David picks up the thread: “Both of us had reservations about the programme. I wouldn’t have wanted to put my dad on telly if he was pitiful. In fact he’s weirdly in control – high status, sparky and funny, all within having dementia. He wins.

“There is no situation where it is straightforwardly OK to put someone on camera who is not totally informed about it due to dementia, as is the case here. I’m perfectly happy if people want to say ‘That is not OK’, because maybe it isn’t. But the alternative is that nobody ever talks about this, and we must. It’s an epidemic – the largest killer of older people, bigger than cancer. We must bring that into the light.”

Ivor, Colin and David Baddiel

That meant also discussing on screen what life was like in the years before Pick’s came into their lives, and if there is any such thing as an ordinary childhood, the Baddiels’ was not it. Their parents came from harshly testing backgrounds – Colin emerged from grinding Welsh poverty to become a research chemist, while Sarah was a refugee from Nazi Germany. Despite his habitual anger and her affair with a collector of golf memorabilia, their idiosyncratic marriage endured until her sudden death two years ago from pneumonia.

“They were both only children, and hard to fit into adult stereotypes,” ponders David. Ivor adds, “But they stopped parenting us when we became teenagers. They just got on with their thing. I was the one who got David out of bed and fed.” As small boys, they addressed their parents as Daddy and Mummy but by their teens that had become Colin and Sarah. “It’s weird to think of them as Mum and Dad,” says Ivor. “If my son Art called me by my name because I didn’t fulfil the role of dad, it would break my heart.”

Asked how his upbringing influenced his own parenting style, David replies: “Only in reaction. Our generation spend loads of time wondering how our parenting is affecting our children. Our parents had no sense of that whatsoever. The word ‘parenting’ didn’t exist. They just lived out their mad lives, my mother with her long affair and my dad being angry most of the time.”
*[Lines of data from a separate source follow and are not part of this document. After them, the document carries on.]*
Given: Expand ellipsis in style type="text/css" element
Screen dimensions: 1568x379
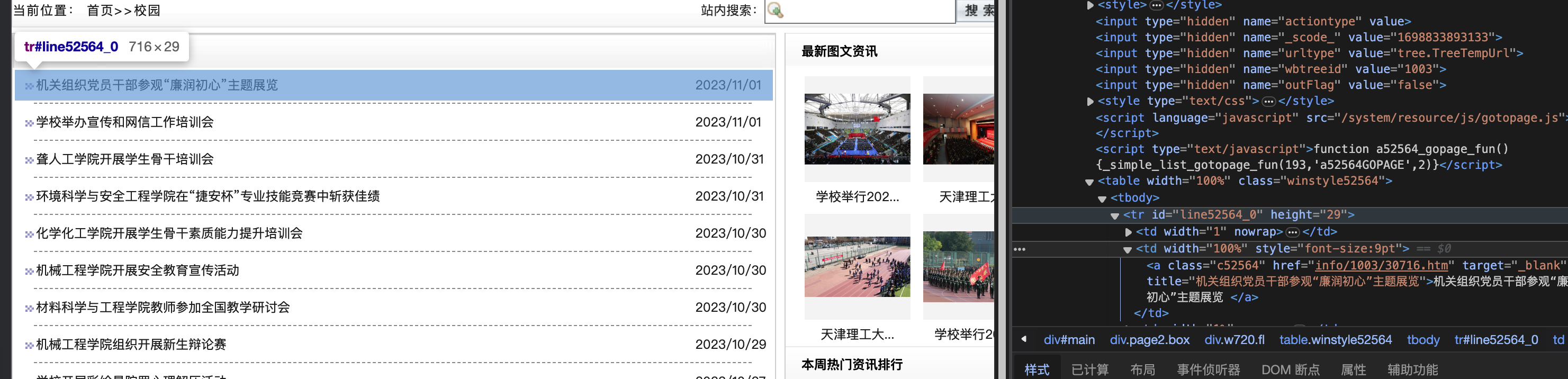Looking at the screenshot, I should pos(1268,102).
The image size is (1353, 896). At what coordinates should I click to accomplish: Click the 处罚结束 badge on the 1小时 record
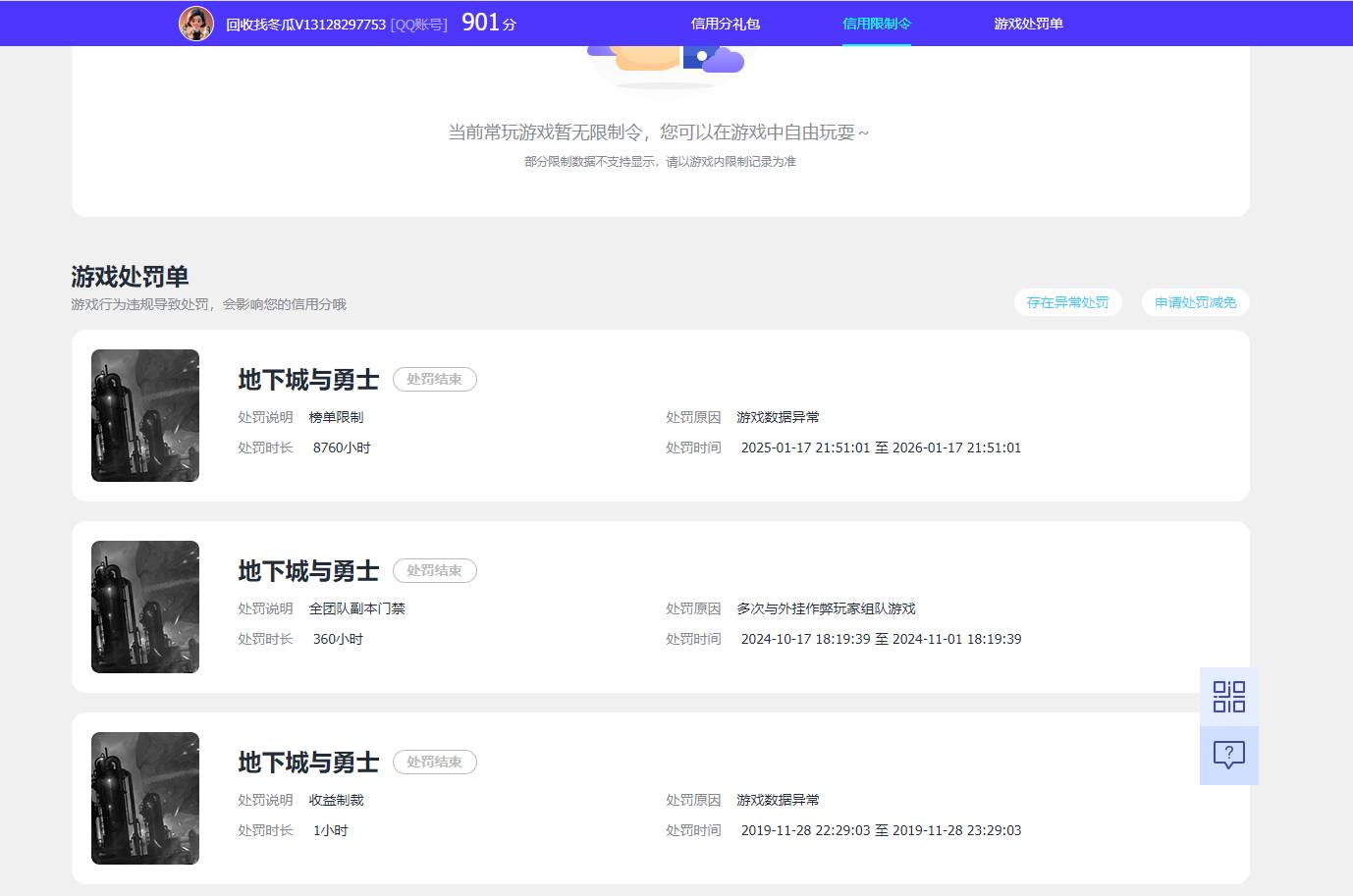(434, 762)
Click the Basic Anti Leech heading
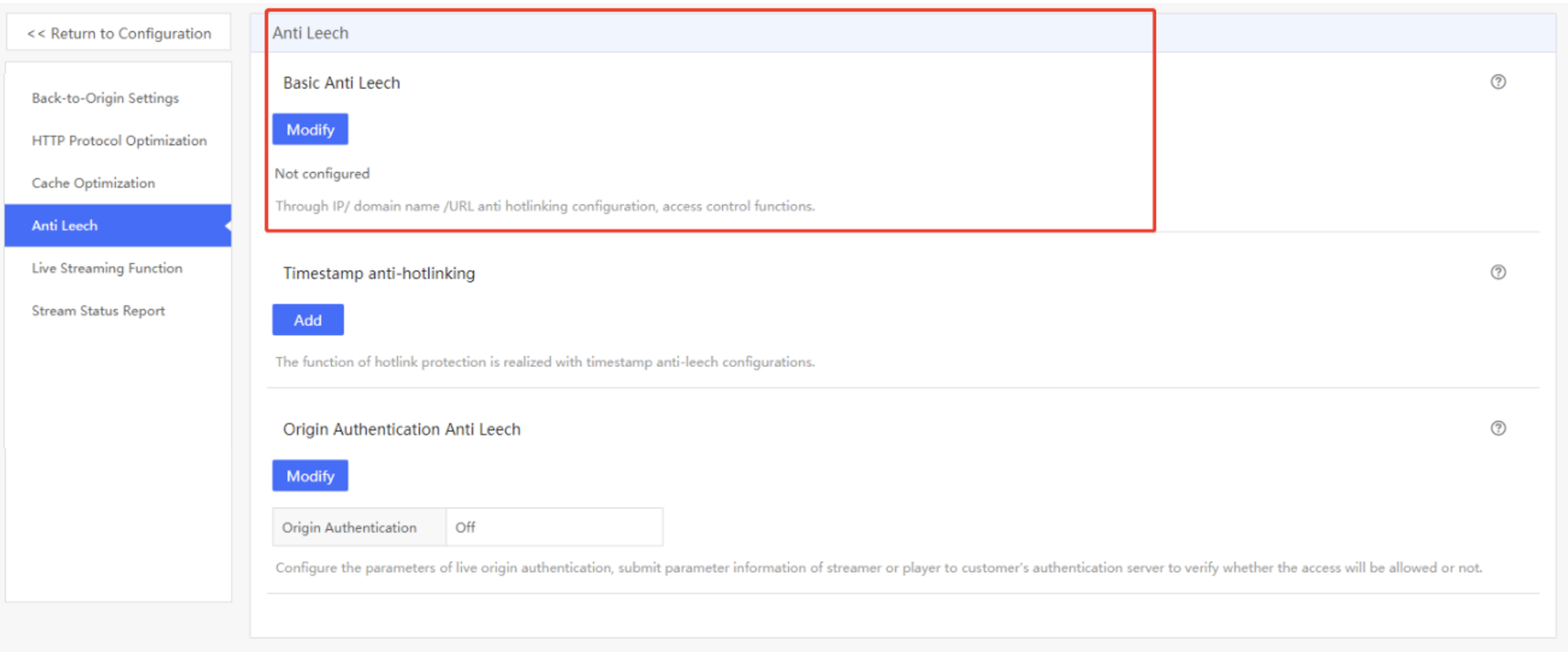The height and width of the screenshot is (652, 1568). pos(342,83)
Colin’s lifelong hair-trigger rages became worse when he struggled to find another job after redundancy at 42, when David was 12. “He was terrifying,” he remembers. “I swear a lot and get very angry in the car, but I don’t have his constant default anger. If anything, I shy away from confrontation. I’m frightened of anger, because as a child I was pretty constantly frightened that Colin was about to get angry. It’s hard to describe the suddenness.” Ivor, his eyes on David, nods accord: “I can still feel that fear.”

Meet the Baddiels: Ivor, Colin, Sarah, Dan and David

Around a decade ago they noticed Colin was becoming increasingly forgetful, but any attempt to talk about it was stonewalled. “In the early days, doctors would say the word ‘dementia’, and he would respond with, ‘Don’t be silly’,” says Ivor. “He never has acknowledged it.”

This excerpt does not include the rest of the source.